_Problem statement_:
In the reply, include exactly the lines of the entries below from the first to the line with "Click 'Bunurong' in", that line included.

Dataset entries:
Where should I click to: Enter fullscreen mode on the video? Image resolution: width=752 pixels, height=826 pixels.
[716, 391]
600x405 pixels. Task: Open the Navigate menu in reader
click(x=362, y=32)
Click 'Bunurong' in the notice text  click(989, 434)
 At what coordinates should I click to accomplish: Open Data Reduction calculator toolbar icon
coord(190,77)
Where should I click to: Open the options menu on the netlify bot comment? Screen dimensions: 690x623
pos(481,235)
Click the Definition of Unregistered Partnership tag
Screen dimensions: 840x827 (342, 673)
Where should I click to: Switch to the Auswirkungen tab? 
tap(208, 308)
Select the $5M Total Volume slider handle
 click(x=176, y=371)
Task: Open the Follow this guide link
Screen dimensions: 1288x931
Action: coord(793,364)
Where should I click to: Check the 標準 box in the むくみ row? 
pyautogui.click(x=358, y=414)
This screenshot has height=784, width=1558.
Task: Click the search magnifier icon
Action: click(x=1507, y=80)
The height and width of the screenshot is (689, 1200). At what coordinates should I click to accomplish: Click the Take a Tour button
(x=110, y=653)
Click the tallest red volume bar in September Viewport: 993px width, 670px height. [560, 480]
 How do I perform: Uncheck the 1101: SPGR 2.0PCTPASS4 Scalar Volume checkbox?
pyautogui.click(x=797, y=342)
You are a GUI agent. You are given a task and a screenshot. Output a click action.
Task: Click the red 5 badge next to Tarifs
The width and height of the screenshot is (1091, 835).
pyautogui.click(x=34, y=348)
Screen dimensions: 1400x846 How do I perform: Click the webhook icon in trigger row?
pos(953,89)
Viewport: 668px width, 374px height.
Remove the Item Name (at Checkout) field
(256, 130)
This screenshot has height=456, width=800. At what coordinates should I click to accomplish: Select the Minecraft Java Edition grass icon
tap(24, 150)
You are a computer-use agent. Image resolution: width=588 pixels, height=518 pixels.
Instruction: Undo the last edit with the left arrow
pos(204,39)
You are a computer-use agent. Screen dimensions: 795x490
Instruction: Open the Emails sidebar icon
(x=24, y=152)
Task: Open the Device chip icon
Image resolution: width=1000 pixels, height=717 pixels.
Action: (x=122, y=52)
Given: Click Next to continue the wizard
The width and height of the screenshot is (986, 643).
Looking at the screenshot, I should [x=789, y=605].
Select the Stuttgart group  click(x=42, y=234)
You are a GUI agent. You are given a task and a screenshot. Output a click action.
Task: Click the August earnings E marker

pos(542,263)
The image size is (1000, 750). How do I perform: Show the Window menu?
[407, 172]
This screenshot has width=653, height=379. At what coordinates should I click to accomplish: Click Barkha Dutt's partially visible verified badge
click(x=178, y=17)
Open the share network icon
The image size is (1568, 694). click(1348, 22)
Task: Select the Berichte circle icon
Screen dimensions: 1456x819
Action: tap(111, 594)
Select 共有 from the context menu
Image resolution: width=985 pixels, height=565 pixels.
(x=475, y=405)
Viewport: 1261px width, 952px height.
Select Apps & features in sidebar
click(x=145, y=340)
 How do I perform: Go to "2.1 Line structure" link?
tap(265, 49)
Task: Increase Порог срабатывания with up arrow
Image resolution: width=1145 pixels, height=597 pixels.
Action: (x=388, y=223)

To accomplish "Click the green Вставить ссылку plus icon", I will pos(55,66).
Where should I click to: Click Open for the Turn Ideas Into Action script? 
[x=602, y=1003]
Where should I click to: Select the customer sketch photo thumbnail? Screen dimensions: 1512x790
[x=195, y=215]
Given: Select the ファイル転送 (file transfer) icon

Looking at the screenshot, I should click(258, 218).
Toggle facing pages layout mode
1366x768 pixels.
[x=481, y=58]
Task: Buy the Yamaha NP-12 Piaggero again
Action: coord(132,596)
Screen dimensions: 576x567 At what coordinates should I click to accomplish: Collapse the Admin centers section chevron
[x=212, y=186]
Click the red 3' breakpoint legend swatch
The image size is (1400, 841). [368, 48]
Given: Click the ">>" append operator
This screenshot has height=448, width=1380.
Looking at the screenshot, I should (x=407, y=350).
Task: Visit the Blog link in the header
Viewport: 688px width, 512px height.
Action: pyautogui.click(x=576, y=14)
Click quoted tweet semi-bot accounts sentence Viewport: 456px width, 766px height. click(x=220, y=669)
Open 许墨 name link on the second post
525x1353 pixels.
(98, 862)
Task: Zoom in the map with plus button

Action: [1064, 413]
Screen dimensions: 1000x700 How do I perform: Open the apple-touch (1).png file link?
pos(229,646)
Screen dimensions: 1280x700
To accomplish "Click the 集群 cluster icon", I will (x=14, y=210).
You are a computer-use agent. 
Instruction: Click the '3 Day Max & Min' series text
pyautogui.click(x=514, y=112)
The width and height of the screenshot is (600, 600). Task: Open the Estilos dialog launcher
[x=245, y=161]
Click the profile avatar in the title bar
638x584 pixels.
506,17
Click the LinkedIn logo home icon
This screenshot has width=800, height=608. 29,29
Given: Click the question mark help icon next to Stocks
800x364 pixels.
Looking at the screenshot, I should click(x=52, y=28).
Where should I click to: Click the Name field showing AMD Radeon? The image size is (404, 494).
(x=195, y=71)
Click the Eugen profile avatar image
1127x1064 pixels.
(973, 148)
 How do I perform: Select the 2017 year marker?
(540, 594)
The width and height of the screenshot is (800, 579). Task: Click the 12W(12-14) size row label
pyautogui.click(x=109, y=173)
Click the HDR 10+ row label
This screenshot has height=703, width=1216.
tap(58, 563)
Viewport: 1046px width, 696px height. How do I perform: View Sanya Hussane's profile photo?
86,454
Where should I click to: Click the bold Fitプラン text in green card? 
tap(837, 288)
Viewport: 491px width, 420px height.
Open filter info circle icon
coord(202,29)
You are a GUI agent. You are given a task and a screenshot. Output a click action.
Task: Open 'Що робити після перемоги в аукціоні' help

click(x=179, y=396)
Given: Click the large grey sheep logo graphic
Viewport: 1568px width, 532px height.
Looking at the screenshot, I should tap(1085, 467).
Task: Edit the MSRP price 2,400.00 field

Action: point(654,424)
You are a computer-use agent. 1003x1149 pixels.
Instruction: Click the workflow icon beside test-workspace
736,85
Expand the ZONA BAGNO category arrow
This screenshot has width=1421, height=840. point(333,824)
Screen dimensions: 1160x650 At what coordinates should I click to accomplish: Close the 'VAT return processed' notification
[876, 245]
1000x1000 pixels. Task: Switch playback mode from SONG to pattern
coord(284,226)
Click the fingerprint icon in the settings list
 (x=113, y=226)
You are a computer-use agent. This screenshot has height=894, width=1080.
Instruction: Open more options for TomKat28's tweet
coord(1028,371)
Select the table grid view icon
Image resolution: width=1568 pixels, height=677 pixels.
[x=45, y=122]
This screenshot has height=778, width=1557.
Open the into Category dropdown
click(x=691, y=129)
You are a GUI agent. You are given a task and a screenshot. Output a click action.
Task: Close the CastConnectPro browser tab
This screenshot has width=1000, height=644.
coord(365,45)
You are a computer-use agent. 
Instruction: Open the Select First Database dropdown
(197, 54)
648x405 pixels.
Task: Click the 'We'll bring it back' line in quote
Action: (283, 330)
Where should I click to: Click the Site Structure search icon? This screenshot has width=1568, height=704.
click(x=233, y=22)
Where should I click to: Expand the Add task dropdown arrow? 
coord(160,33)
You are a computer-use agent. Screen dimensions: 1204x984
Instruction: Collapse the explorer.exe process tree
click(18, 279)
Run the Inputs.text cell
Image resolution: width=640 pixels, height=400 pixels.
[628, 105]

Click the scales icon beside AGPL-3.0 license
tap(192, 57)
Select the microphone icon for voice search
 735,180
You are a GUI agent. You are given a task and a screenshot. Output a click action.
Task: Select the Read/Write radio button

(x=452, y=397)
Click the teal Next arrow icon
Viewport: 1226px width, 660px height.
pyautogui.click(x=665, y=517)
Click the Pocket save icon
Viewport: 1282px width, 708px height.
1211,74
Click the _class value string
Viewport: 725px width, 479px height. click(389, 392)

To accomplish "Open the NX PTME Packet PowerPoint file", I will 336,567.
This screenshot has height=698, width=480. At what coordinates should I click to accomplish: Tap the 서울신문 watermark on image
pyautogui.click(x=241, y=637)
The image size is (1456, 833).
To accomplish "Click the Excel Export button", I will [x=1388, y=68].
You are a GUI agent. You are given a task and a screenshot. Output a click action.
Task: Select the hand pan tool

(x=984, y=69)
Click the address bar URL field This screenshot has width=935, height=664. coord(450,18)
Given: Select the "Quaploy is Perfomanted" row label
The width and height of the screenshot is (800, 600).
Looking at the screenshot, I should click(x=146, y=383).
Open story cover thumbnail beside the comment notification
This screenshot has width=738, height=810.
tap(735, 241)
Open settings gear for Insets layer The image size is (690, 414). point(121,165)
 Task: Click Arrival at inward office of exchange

_Task solution_:
Where should I click to: Enter fullscreen mode on the video? Image resolution: width=752 pixels, height=826 pixels.
[716, 391]
600x405 pixels. Task: Open the Navigate menu in reader
click(x=362, y=32)
Click 'Bunurong' in the notice text  click(989, 434)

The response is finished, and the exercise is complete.